Learn about Your Loved One’s Diagnosis

Dementia care is very different from other types of caregiving duties. Due to the nature of this diagnosis, you must learn about what to expect as the dementia progresses. For instance, you may need to plan now for having additional help around the house if your loved one’s illness is already advanced.

If your loved one’s dementia is in an advanced stage, you could easily feel overwhelmed, but help is available. Even when families have the best intentions, caring for a senior loved one with dementia can be challenging. Fortunately, Home Care Assistance is here to help. We are a leading provider of dementia care. Richmond families can take advantage of our flexible and customizable care plans, and our caregivers always stay up to date on the latest developments in senior care.

Set Up a Medication System

Medication is often used to reduce the symptoms of dementia or to keep the condition from getting worse. While this is beneficial, you must be aware that your loved one’s dementia symptoms could cause him or her to have difficulty taking medication properly. Create a medication log that allows you and other caregivers to see when your loved one last took a dose.

Keep Your Loved One Physically Active

Regular exercise promotes better cognitive functioning by getting the blood flowing to the brain. As you set up your loved one’s daily routine, make sure it includes regular physical activity throughout each day. From taking a walk in the morning to doing a few stretches before bed, staying active can help your loved one process information better. 

The progression of your loved one’s dementia or the presence of other health issues may make it difficult for him or her to get regular exercise. There are a variety of age-related health conditions that can make it more challenging for seniors to live independently. However, many of the challenges they face can be easier to address if their families opt for professional elder care. You can rely on expertly trained caregivers to keep your loved one safe and comfortable while aging in place.

Establish Rituals

Routines and rituals play a huge role in dementia care. Knowing what comes next during each part of the day gives seniors with dementia a sense of comfort. You can also use picture cues for specific routines such as toothbrushing to help your loved one be more independent.

Use Calendars & Alarms

In addition to rituals, your loved one needs reminders for important events that occur less often. Find a place in the home to set up a calendar you can use to keep track of events such as upcoming medical appointments and birthdays. You can also use digital calendars and alarm systems to remind your loved one to perform tasks such as getting ready for dinner with a friend.

Encourage Activities that Promote Mental Health

After being diagnosed with dementia, seniors sometimes go through a period of denial or even grieve the impending loss of their abilities. Your loved one may also exhibit signs of negative emotions such as frustration or anger while trying to contend with the challenges dementia presents in daily life. As you make up the care plan, remember to include activities that promote mental health. For instance, a few minutes of daily meditation may help your loved one feel calmer throughout the day, and laughing while you share a joke may combat feelings of frustration during a difficult part of the daily routine. 

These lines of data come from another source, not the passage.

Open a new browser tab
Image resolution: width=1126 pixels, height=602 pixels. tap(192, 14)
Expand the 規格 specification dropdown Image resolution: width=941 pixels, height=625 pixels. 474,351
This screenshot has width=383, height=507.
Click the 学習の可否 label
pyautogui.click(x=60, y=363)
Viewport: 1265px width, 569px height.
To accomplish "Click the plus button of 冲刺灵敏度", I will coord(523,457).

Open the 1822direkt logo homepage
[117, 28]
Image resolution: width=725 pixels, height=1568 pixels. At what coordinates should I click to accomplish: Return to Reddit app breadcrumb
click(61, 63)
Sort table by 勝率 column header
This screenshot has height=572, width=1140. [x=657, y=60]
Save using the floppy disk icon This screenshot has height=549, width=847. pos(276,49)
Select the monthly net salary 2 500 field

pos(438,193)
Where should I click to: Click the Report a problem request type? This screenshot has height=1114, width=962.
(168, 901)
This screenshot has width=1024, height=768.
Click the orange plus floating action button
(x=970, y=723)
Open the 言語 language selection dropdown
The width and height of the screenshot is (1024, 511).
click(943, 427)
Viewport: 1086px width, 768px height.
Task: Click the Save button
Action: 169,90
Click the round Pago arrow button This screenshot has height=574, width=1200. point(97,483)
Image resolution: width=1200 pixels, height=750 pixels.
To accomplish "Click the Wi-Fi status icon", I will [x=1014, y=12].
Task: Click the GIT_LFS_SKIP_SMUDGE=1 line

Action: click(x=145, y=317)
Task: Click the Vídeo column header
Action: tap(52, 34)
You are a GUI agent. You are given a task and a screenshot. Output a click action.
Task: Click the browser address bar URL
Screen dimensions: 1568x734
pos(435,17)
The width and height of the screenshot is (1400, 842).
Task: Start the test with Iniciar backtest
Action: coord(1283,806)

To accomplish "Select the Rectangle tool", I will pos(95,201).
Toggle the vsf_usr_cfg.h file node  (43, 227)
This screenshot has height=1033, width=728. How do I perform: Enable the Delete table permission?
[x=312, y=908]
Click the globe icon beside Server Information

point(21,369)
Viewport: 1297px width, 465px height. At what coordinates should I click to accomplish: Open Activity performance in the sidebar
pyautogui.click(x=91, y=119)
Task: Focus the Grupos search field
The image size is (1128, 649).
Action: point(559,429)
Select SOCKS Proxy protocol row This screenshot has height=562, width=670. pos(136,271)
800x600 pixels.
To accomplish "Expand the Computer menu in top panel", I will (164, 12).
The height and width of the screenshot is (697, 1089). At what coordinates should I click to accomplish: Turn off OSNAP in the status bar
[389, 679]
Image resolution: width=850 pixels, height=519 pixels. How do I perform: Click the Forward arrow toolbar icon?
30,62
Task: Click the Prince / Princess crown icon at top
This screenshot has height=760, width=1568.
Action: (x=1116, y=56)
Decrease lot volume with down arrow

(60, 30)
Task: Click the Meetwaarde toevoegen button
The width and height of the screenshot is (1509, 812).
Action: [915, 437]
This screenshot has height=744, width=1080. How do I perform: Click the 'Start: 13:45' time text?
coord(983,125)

Caring for a senior loved one can be challenging for families who don’t have expertise or professional training in home care, but this challenge doesn’t have to be faced alone. Family caregivers can turn to Richmond Home Care Assistance for the help they need. We provide high-quality live-in and respite care as well as comprehensive Alzheimer’s, dementia, stroke, and Parkinson’s care. Reach out to one of our Care Managers today at (804) 207-4746 to schedule a free in-home consultation.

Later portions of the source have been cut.